How to complete this task :: Begin at the line that holds "[how you dng T-shirt] (788, 1946)" and copy each line exactly until the data below ends, including that last line but no pictures.

(Stored items)
# # # # #
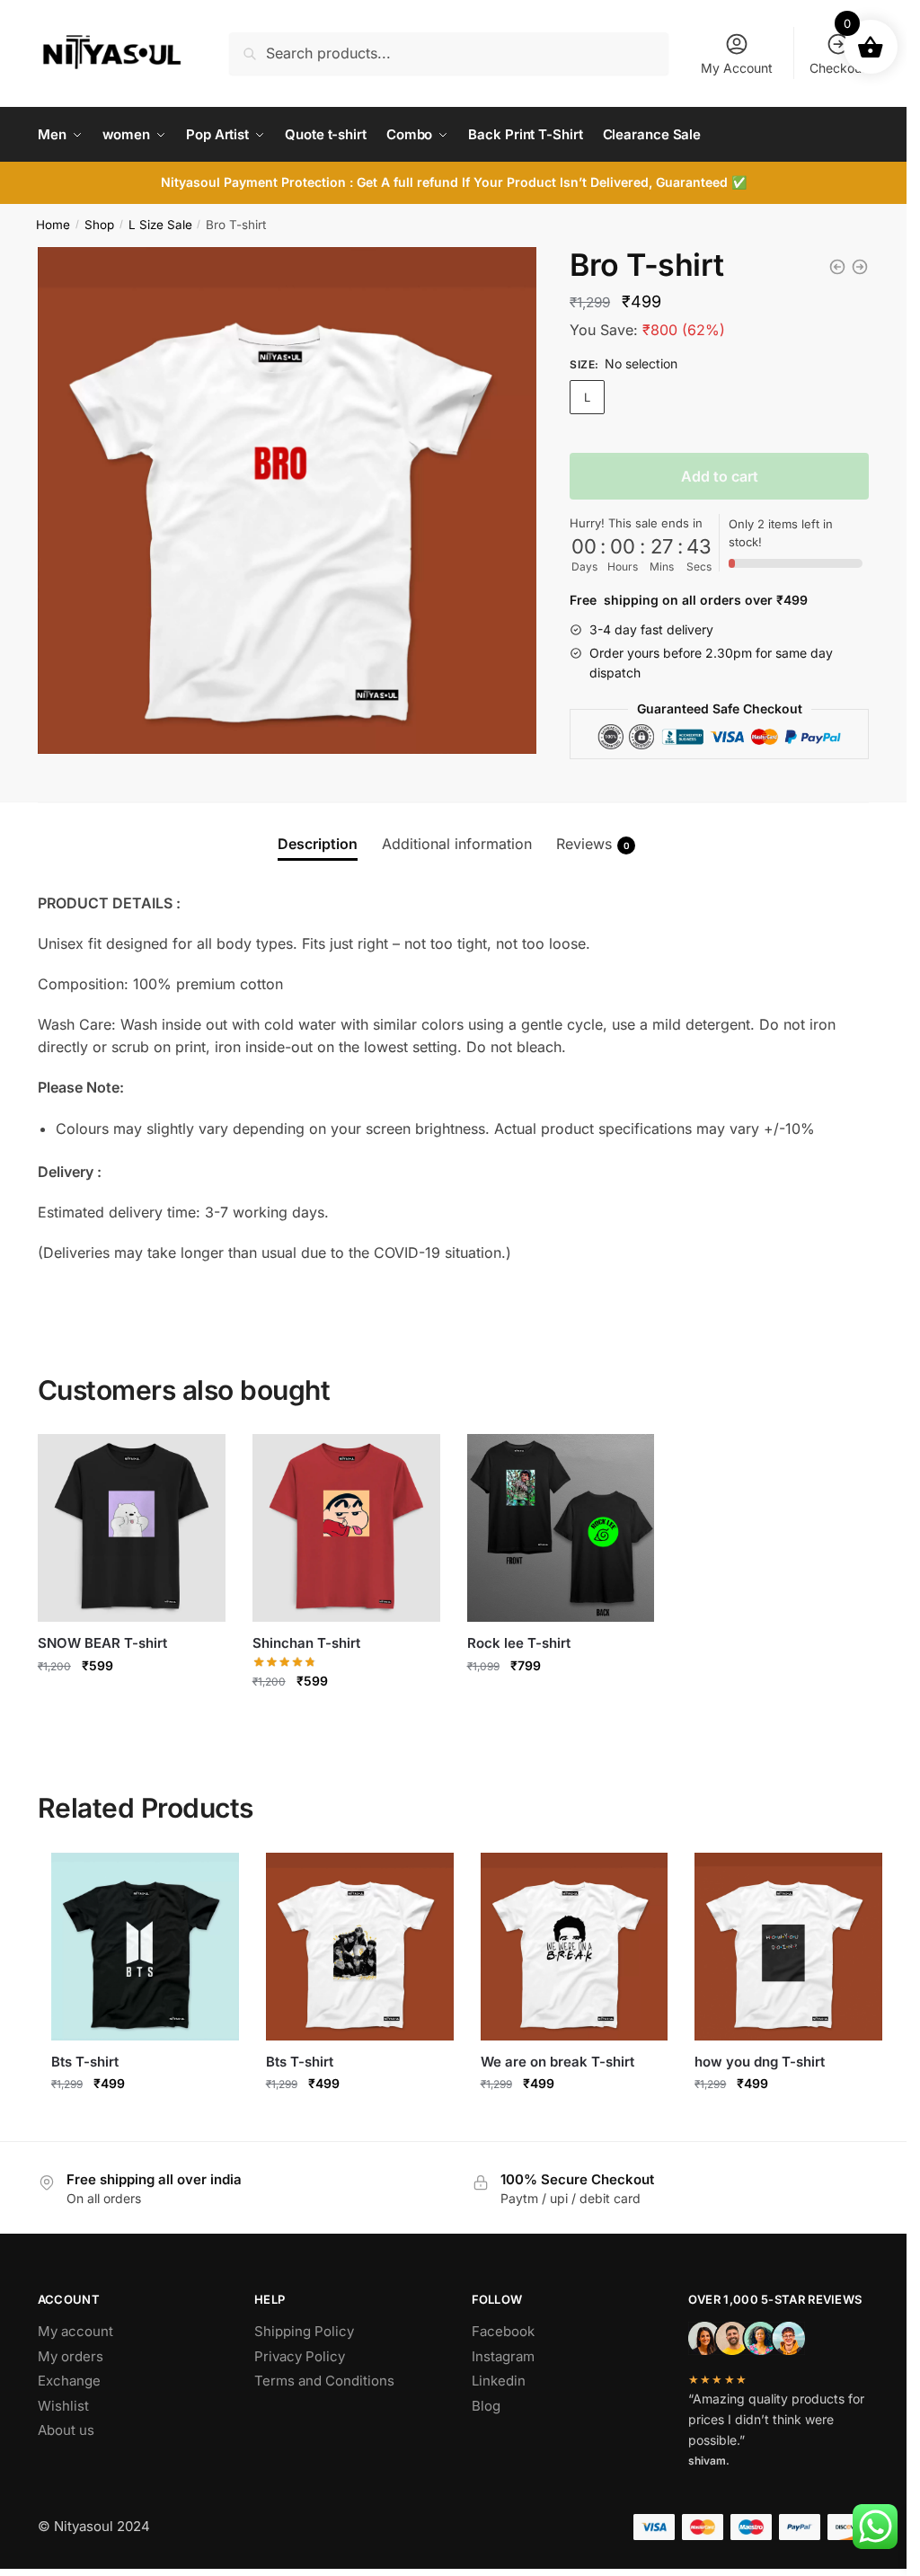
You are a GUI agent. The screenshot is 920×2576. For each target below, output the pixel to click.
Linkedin (499, 2380)
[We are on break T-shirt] (574, 1946)
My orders (70, 2356)
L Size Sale (160, 224)
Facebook (503, 2331)
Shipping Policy (304, 2331)
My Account (737, 67)
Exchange (69, 2380)
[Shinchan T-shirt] (346, 1528)
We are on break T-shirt (557, 2061)
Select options (131, 1704)
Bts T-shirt (85, 2061)
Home (53, 224)
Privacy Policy (299, 2356)
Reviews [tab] (593, 844)
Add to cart (719, 476)
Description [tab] (318, 844)
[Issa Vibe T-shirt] (860, 267)
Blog (486, 2405)
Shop (99, 224)
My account (75, 2331)
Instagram (503, 2356)
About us (66, 2430)
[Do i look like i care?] (837, 267)
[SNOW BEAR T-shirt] (132, 1528)
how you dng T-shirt (759, 2061)
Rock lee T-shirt (519, 1642)
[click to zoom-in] (291, 500)
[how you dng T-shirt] (788, 1946)
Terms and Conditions (324, 2380)
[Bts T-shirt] (145, 1946)
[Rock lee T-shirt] (561, 1528)
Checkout (837, 67)
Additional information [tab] (457, 844)
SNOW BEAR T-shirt (102, 1642)
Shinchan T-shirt (306, 1642)
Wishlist (63, 2405)
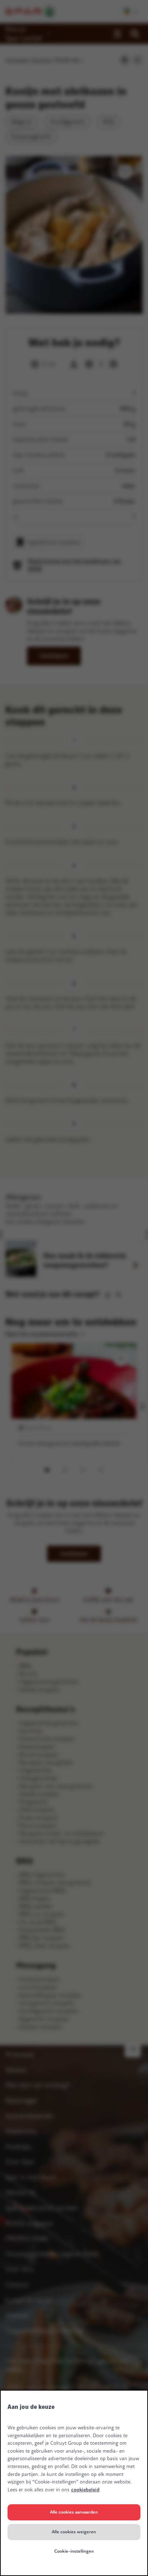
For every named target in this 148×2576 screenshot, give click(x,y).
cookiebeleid (85, 2490)
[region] (74, 2483)
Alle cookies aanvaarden (74, 2512)
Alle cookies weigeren (74, 2532)
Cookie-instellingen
# # # # #
Output of the task ::
[how you dng T-shirt] (788, 1946)
Terms and Conditions (324, 2380)
[Bts T-shirt] (145, 1946)
[Rock lee T-shirt] (561, 1528)
Checkout (837, 67)
Additional information [tab] (457, 844)
SNOW BEAR T-shirt (102, 1642)
Shinchan T-shirt (306, 1642)
Wishlist (63, 2405)
For every named target in this 148×2576 screenshot, give click(x,y).
cookiebeleid (85, 2490)
[region] (74, 2483)
Alle cookies aanvaarden (74, 2512)
Alle cookies weigeren (74, 2532)
Cookie-instellingen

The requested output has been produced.